For the wrath of God is revealed from heaven against all ungodliness and wickedness of men who by their wickedness suppress the truth. 19 For what can be known about God is plain to them, because God has shown it to them. 20* Ever since the creation of the world his invisible nature, namely, his eternal power and deity, has been clearly perceived in the things that have been made. So they are without excuse; 21* for although they knew God they did not honor him as God or give thanks to him, but they became futile in their thinking and their senseless minds were darkened. 22 Claiming to be wise, they became fools, 23* and exchanged the glory of the immortal God for images resembling mortal man or birds or animals or reptiles.

Note that this passage isn’t about believing in Christ.  It’s about the arguments from natural revelation for the existence of God, which are sound.  In other words, it’s not about some failure of mystical insight.  It’s about the right use of reason.  If my reader’s friend dislikes that, that tells us nothing about the merits of Paul’s argument (or St. Thomas’) but only about the subjective emotional state of my reader’s friend.  A feeling of offense on his part does not constitute a devastating refutation of St.
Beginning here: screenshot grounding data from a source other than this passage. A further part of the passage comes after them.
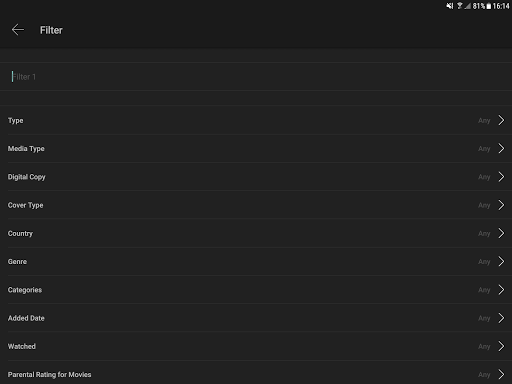Tap the battery status icon
Screen dimensions: 512x384
pyautogui.click(x=489, y=6)
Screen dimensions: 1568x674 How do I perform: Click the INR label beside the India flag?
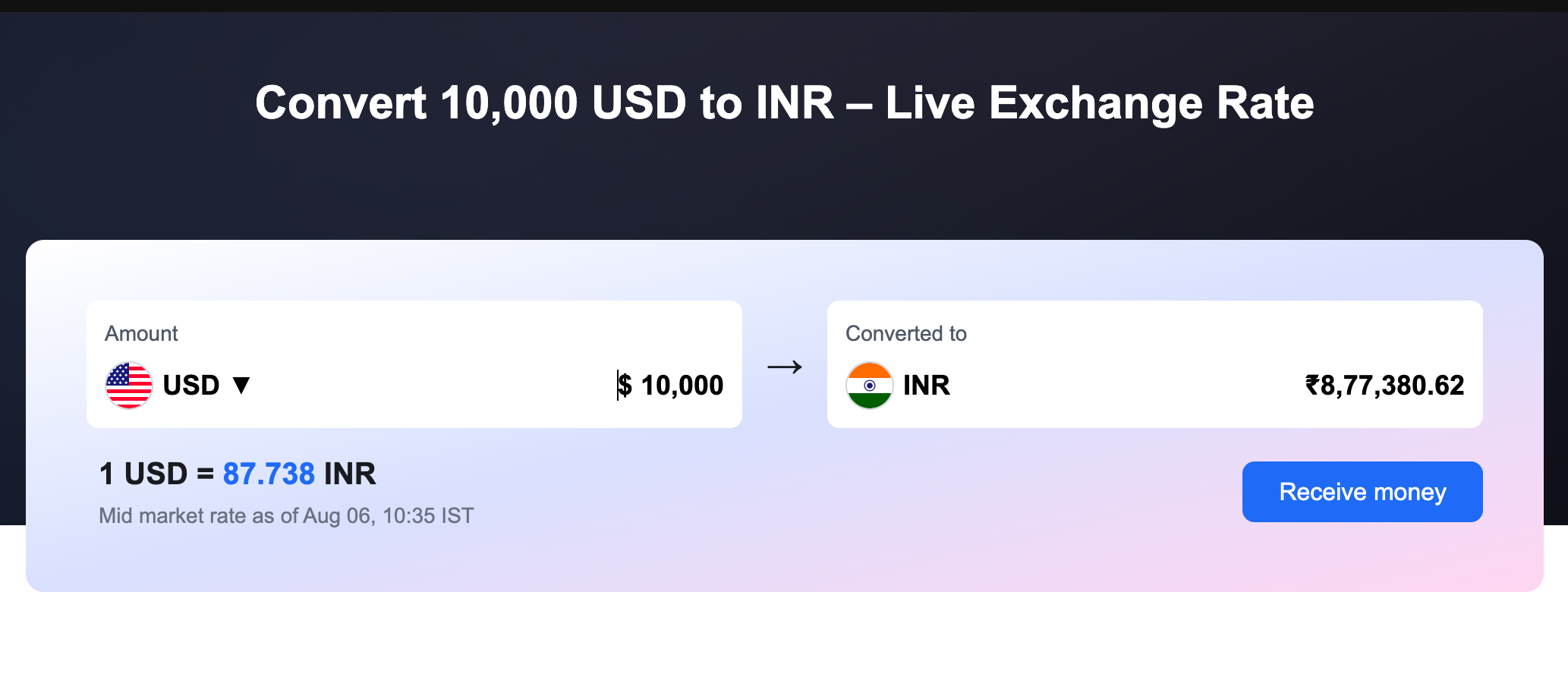pyautogui.click(x=927, y=386)
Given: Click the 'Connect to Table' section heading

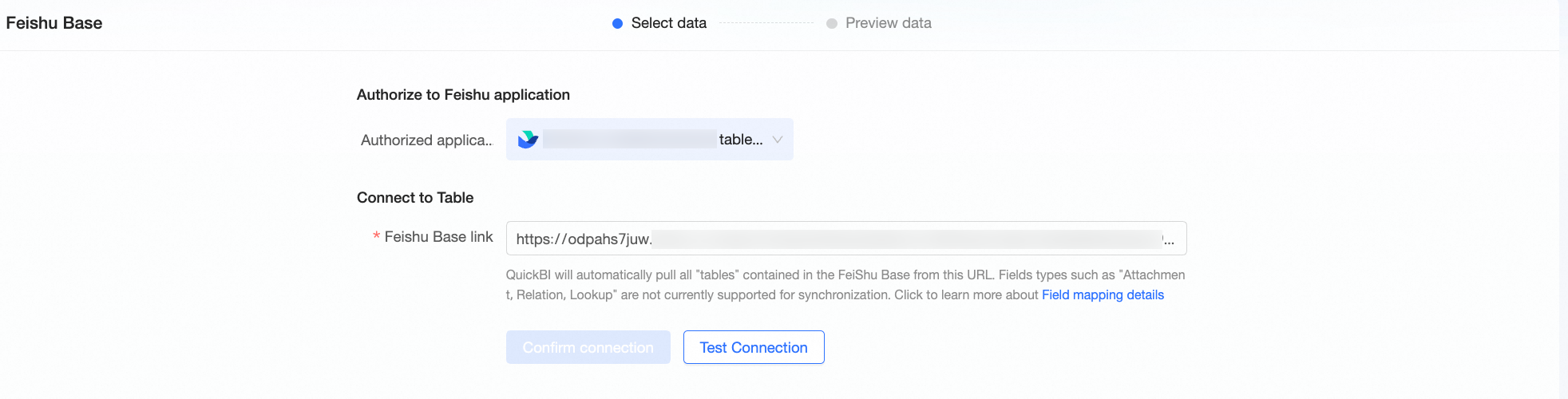Looking at the screenshot, I should click(x=415, y=198).
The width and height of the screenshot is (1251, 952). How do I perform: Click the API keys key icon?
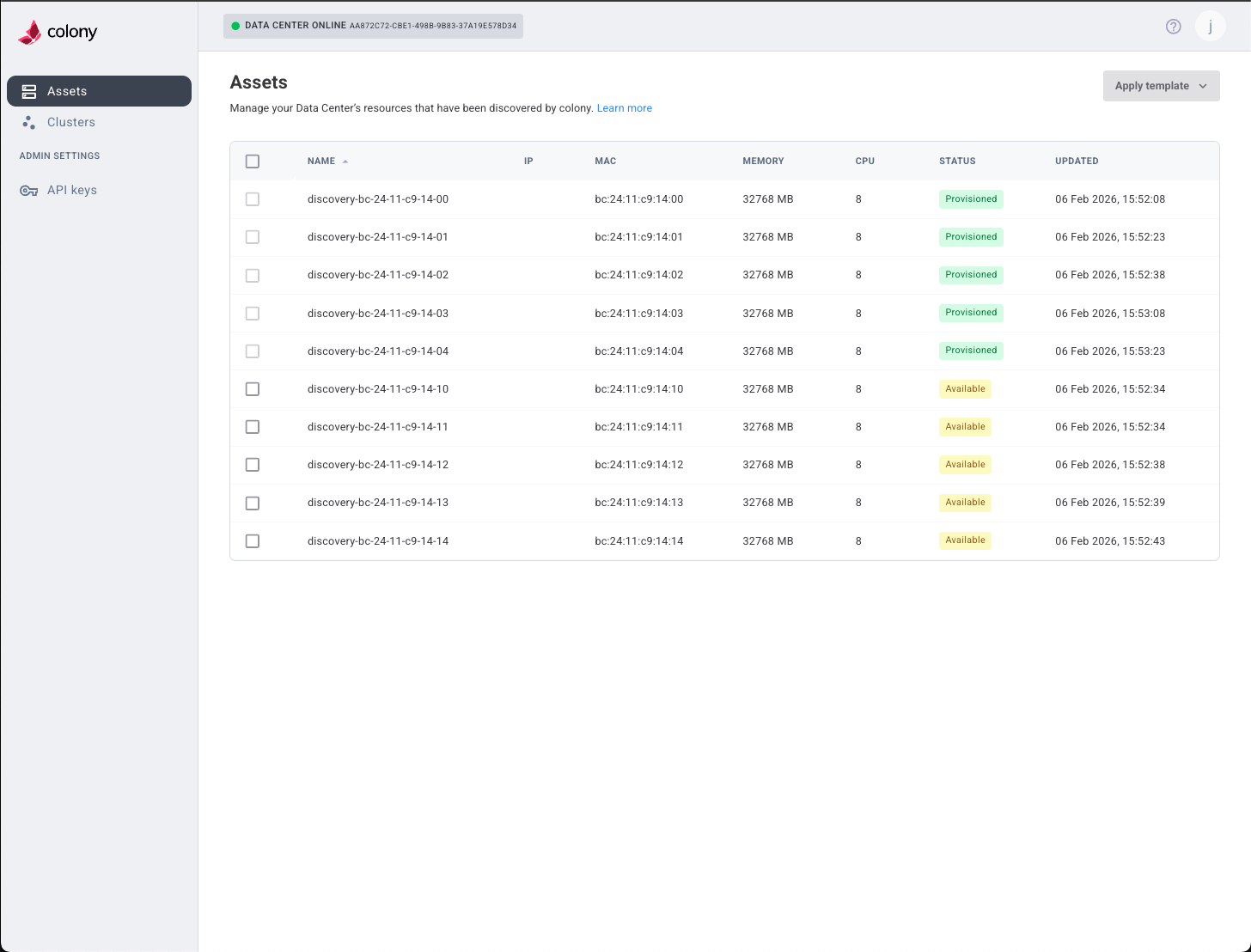tap(29, 191)
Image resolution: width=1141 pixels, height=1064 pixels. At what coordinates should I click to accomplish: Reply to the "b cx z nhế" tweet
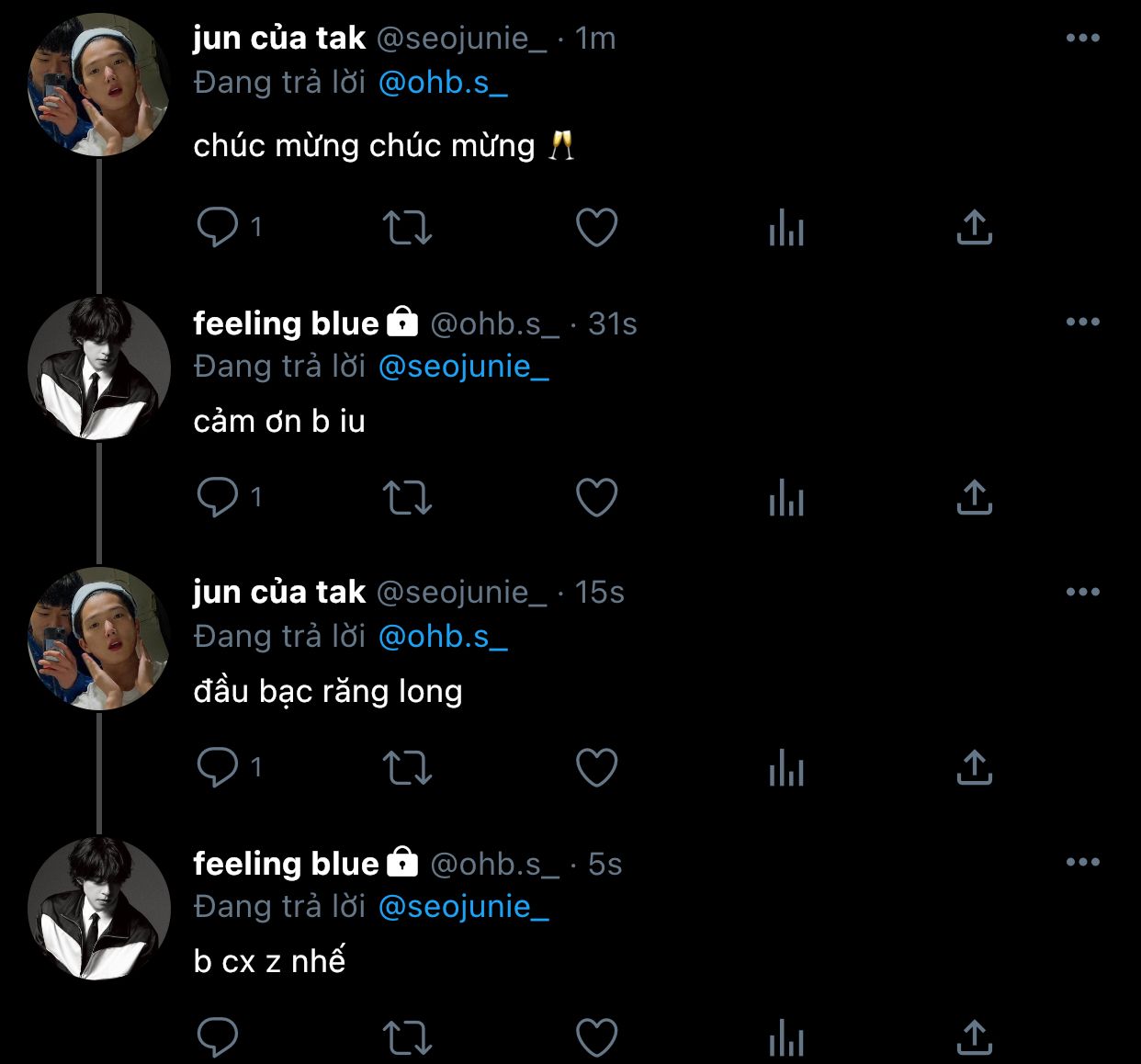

Thomas.

The real issue is then, what are the merits of the arguments from natural revelation?  And the short answer is, “The arguments are very strong” which is why brilliant minds (like Thomas’) have found them compelling for 2000 years.  If my reader’s friend has trouble with those arguments, the solution is not to complain about one’s feelings, but to refute the argument.

Beyond that, it might be good to address the question, “Why can’t you believe in Christ?”  It is telling, I think that my reader’s friend makes the mistake of assuming that Romans 1:20 is an argument for Christianity (which requires grace and supernatural revelation to believe) when in fact it is merely an argument for the existence of God (which requires only human reason to accept and which, in proof of Paul’s point, pagan philosophers have in fact arrived at by the light of natural reason).  This suggests that his issues with Christianity are, indeed, not rooted in reason, but in something else.  What that something might be, I haven’t the foggiest since he does not discuss his reasons for disbelief, so it’s hard to know how to answer him. 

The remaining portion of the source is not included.